━━ MATERIAL FOR THIS EXERCISE ━━
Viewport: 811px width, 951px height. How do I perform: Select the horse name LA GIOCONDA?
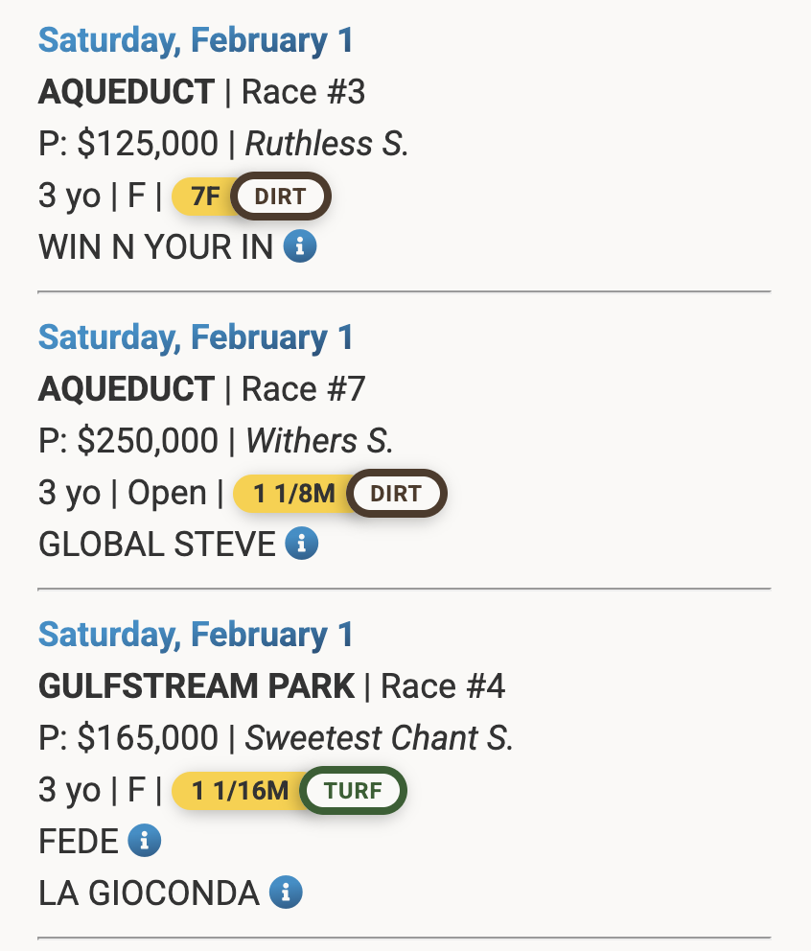pos(149,893)
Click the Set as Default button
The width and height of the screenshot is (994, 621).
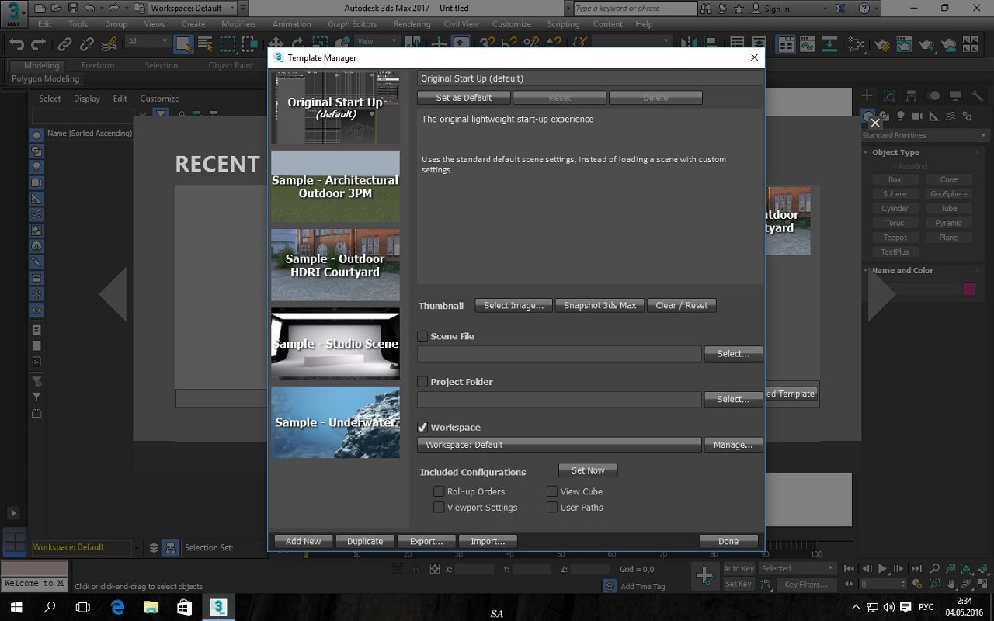coord(464,98)
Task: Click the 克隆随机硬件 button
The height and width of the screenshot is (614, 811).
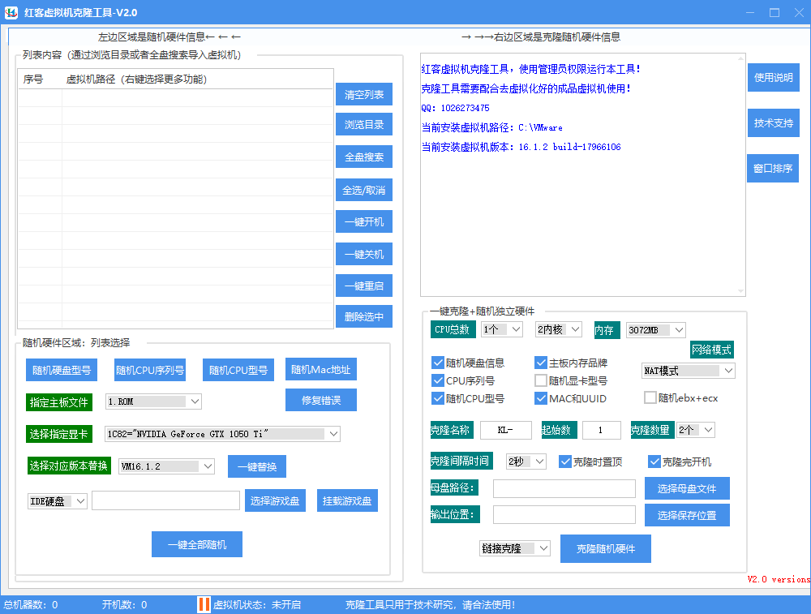Action: [x=606, y=548]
━━━
_PROBLEM TO SOLVE:_ Could you set down exactly, and only, the lines from the line containing "The width and" through the last line of the records, both included, without the pictures?

_YOUR RESPONSE:_
The width and height of the screenshot is (994, 621).
coord(464,98)
Task: Click the 克隆随机硬件 button
The height and width of the screenshot is (614, 811).
Action: [x=606, y=548]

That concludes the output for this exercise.